[Start of Attachment]
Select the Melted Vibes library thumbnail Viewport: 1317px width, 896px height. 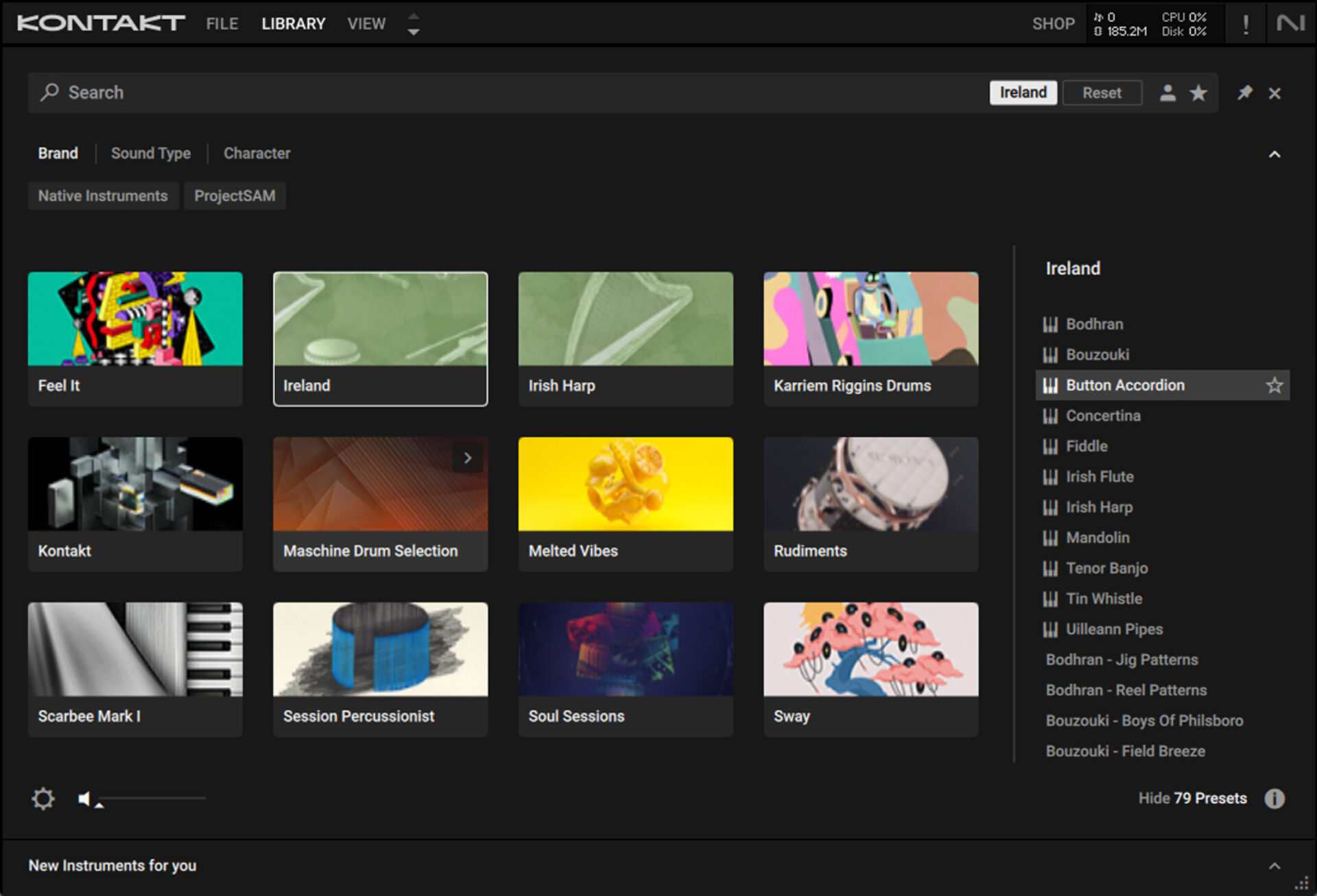625,484
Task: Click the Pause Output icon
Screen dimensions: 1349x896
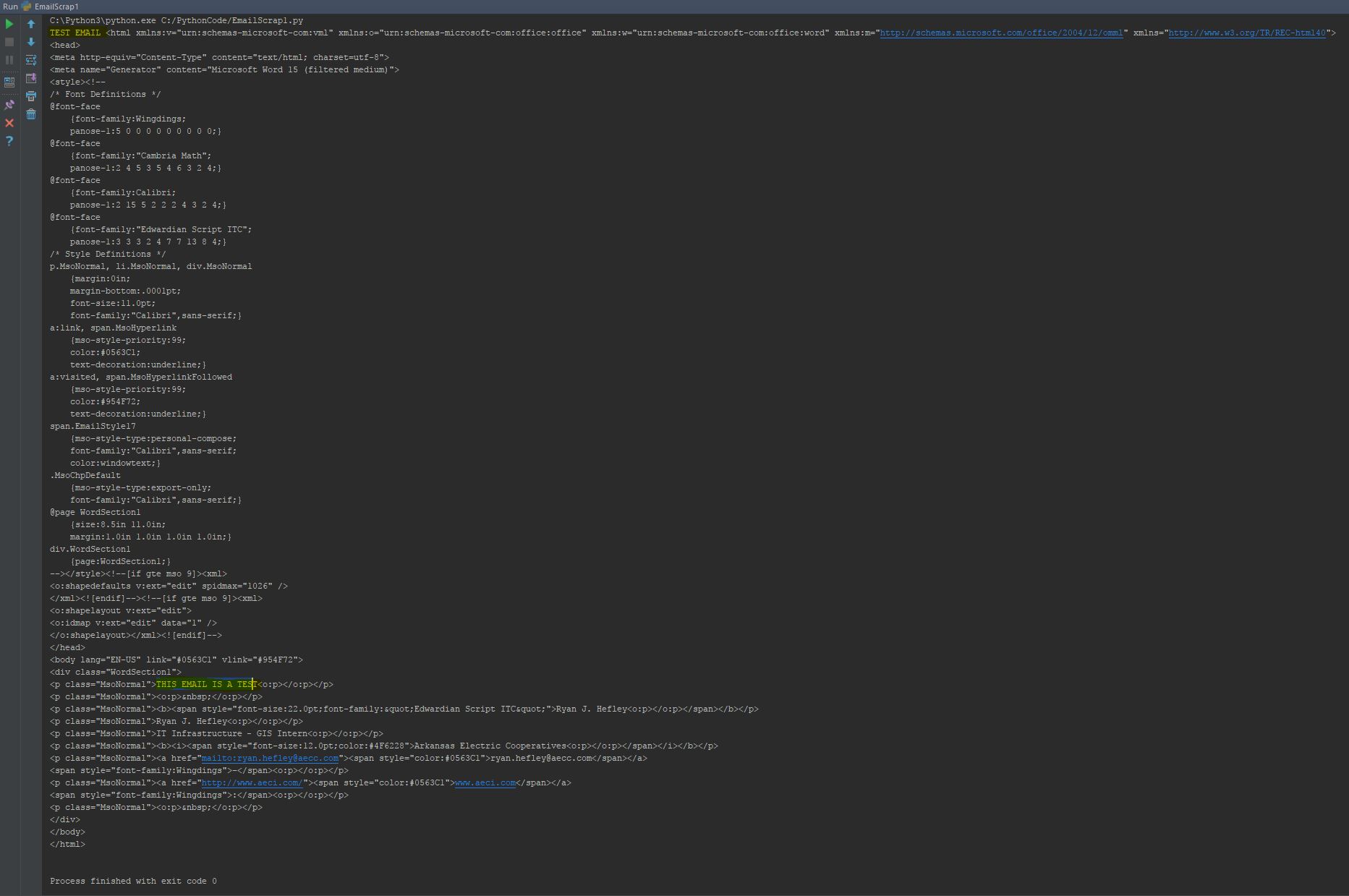Action: pos(9,60)
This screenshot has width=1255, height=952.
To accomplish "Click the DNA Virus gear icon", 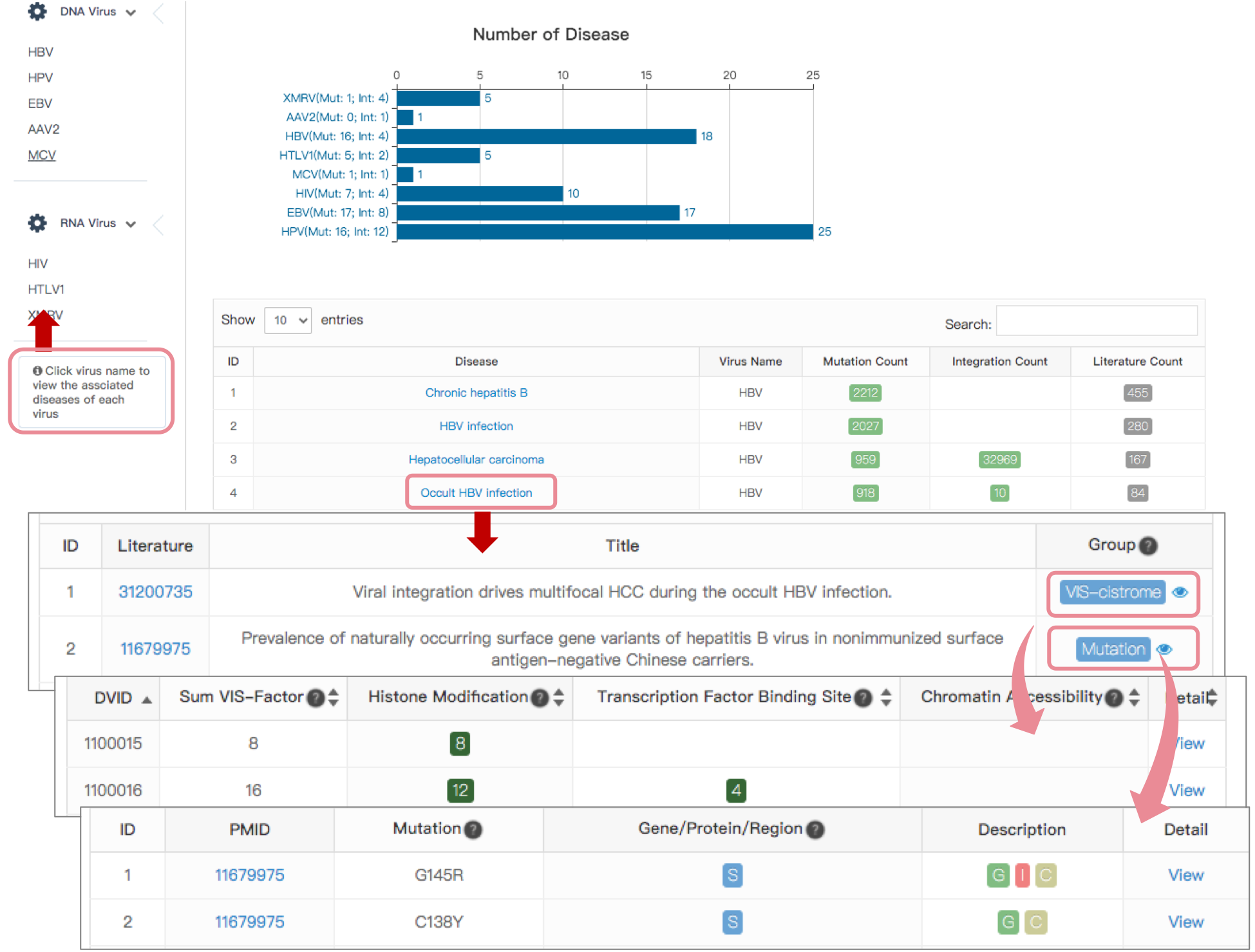I will coord(37,11).
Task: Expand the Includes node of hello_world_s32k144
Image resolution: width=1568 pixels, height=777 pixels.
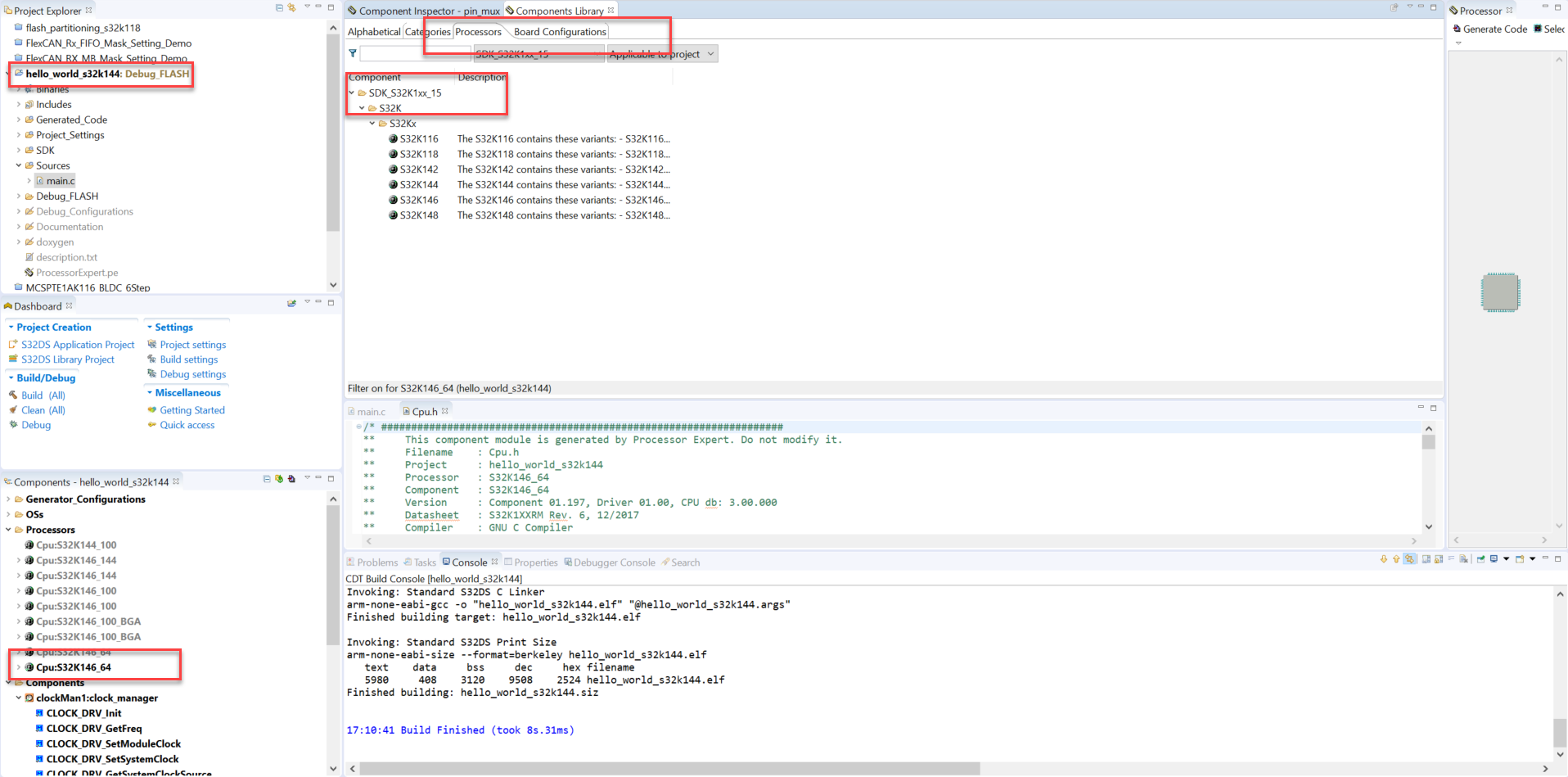Action: click(19, 104)
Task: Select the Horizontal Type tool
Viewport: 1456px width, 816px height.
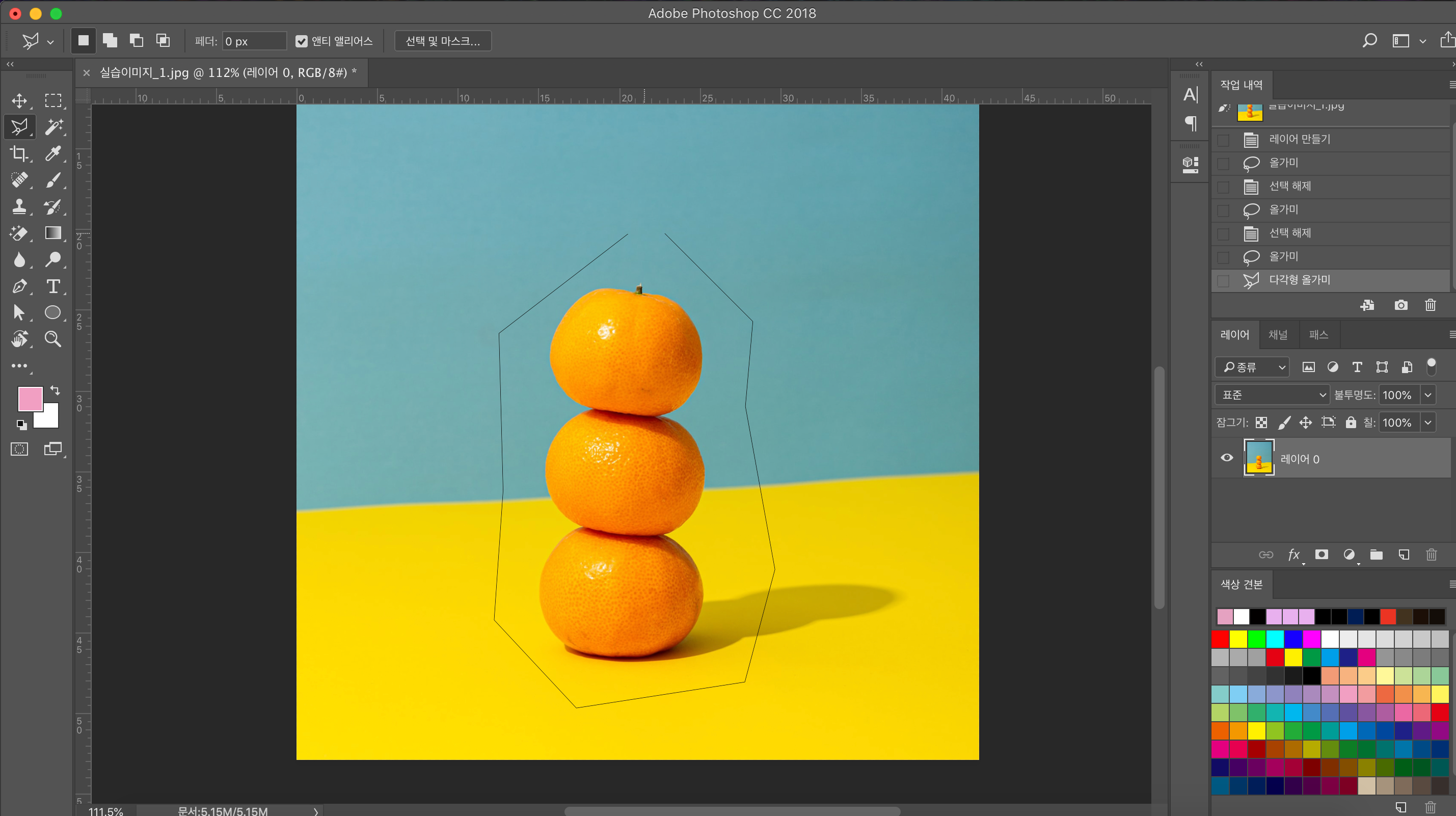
[End of Attachment]
## [Exercise goal]
Pictures are to be omitted. Output verbatim only the lines from the one holding "Task: Expand the" through the end of the material, both included.

## [Task response]
Task: Expand the Includes node of hello_world_s32k144
Image resolution: width=1568 pixels, height=777 pixels.
Action: click(19, 104)
Task: Select the Horizontal Type tool
Viewport: 1456px width, 816px height.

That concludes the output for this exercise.